The latest cycle of artificial intelligence exuberance may be cooling, with claims of transformative gains giving way to doubts about returns, strategy, and staying power. According to The Telegraph, assumptions underpinning the current AI surge—broad productivity gains, concentrated corporate winners, and unbroken improvement—now look fragile.
Business returns questioned
The article states that near-term business benefits are proving elusive. Citing research discussed by the outlet, it notes MIT reported that most AI investments—described as around 95 percent—produce no net return. In the same vein, IBM is said to have found that only one in four AI projects show a net RoI, with just 16 percent suitable for full enterprise-wide deployment.
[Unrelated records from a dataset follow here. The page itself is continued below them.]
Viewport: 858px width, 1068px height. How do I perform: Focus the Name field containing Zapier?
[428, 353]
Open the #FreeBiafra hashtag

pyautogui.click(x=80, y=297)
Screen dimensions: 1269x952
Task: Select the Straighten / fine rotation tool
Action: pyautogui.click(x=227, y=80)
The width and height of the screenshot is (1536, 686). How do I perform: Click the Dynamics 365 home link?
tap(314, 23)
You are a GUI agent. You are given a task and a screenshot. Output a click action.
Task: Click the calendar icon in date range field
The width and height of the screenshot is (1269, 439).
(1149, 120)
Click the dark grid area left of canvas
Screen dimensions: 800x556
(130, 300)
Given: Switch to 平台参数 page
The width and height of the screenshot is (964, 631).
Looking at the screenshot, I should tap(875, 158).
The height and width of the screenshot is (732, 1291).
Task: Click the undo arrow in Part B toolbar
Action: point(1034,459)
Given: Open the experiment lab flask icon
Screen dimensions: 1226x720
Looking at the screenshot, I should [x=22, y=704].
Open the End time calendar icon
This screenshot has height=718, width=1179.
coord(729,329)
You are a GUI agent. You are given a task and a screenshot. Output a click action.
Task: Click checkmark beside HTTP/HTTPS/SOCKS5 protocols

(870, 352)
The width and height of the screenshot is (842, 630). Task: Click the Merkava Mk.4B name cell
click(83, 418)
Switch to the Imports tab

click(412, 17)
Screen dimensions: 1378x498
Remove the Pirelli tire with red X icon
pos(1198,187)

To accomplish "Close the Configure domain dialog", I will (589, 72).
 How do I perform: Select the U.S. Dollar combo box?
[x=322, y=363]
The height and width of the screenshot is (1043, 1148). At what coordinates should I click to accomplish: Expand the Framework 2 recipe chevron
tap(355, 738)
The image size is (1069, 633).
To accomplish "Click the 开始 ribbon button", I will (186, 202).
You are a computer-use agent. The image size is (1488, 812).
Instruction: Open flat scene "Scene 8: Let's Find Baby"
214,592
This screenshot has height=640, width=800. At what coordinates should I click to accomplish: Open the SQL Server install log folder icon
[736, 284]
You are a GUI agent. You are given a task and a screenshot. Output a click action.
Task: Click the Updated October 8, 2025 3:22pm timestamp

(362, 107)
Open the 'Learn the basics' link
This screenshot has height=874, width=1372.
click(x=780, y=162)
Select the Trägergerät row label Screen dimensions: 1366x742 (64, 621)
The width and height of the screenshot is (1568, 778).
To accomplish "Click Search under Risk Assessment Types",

Reliability is portrayed as a core weakness: the piece characterizes generative AI as a “linguistic trickster” that remains too flaky for automating serious functions. It also references Lloyds offering insurance for “unforeseen performance issues” in “AI-driven products and operations.” The report adds that a fear-of-missing-out dynamic has propelled adoption, but buyers increasingly expect prices to fall and may choose to wait.
Capital intensity without a moat
The Telegraph argues that massive spending on data centers and graphics chips lacks durable competitive advantage, as new features and techniques are rapidly copied—often within days—and open-source models are intentionally replicable. It adds that Chinese efforts are focusing on performance at far lower cost, and claims this shift has yet to be reflected in equity markets. The piece also asserts that OpenAI’s GPT-5 undermined the notion that spending significantly more automatically yields much better results.
External costs and uncertain demand
The report lists broader externalities, including impacts on education, creative work, news markets, and the spread of low-quality content, alongside new security holes that enterprises must address. Unlike the dotcom era, The Telegraph suggests there may be no large reservoir of unmet consumer demand ready to reignite growth after a downturn. Instead, it points to machine learning serving narrower niches—such as data analysis, prototyping, and language services—with AI skeptic Gary Marcus cited as envisaging sector revenues in the tens of billions. The piece concludes that, given AI’s history of “AI winters,” the coming one could be the coldest yet.